Bartók’s Great Crescendos - Some Observations for Young Musicians
Bartók’s Great Crescendos - Some Observations for Young Musicians
Author(s): László SomfaiSubject(s): Music
Published by: Society of the Hungarian Quarterly
Keywords: Béla Bartók; Bartók’s piano playing
Summary/Abstract: Béla Bartók’s mature music is essentially non-Classical (though the large-scale instrumental works composed between 1926 and 1937 may be said to have Classical ambitions); the entirety of his oeuvre and his whole artistic personality are fundamentally Romantic. On several occasions, I have tried to find the right form to express this conviction of mine, but a number of my colleagues have disagreed, whether they said so openly or not. The problem derives, in part, from the divergence between aesthetic terminology and musicians’ everyday talk.
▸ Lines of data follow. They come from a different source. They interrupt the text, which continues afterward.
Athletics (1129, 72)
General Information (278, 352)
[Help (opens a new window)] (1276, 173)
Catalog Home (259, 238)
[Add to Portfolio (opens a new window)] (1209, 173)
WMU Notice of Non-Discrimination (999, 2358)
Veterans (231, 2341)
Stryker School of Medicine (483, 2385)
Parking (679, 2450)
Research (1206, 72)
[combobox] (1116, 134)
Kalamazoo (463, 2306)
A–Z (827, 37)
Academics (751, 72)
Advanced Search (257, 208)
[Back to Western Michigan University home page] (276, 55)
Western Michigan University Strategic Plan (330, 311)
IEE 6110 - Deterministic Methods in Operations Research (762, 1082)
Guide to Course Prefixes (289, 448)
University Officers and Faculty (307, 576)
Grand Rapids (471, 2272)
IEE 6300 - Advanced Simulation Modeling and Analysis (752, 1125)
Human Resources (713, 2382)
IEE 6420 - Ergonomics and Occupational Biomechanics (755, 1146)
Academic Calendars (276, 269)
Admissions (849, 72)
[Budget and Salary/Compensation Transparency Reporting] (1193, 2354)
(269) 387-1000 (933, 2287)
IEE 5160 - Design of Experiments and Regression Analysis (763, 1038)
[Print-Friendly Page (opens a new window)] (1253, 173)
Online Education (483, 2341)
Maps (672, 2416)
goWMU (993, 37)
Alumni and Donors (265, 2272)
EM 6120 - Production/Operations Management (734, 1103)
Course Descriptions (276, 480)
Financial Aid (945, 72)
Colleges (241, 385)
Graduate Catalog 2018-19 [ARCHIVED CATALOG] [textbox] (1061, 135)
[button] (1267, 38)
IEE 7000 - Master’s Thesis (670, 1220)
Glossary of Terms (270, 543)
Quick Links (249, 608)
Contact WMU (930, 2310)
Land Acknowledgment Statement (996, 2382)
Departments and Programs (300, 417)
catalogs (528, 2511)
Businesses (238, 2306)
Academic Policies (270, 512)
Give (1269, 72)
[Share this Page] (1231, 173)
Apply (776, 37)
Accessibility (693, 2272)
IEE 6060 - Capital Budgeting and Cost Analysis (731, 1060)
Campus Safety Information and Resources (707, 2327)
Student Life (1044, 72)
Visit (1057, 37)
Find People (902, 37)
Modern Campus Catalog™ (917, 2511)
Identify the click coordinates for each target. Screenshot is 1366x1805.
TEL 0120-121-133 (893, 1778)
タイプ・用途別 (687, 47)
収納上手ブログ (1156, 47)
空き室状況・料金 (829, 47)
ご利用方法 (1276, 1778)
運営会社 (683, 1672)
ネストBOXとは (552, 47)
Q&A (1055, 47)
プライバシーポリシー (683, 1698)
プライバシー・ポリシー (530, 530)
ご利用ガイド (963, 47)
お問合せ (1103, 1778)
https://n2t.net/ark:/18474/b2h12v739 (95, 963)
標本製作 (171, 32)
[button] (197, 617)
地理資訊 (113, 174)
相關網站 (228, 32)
In the case of composers, ‘Classical’ often implies a value judgment (more valuable and more noble, more enduring than ‘Romantic’ art), and given the fact that Bartók himself affirmed that his new style had arisen as a reaction to the excesses of nineteenthcentury Romantic music, we ought to spare him the disparaging ‘Romantic’ epithet. (It has to be noted, though, that after 1930, Bartók only distanced himself from “excessive sentimentality”, not Romanticism as such.) Yet, if we keep the dichotomy of Apollonian and Dionysian attitudes in mind as we try to determine the basic traits of Bartók’s personality and music within the context of a great historic era of the past (the classics of the twentieth century: Schoenberg, Bartók, Stravinsky), then Bartók’s powerful Romantic attributes begin to appear in a positive light.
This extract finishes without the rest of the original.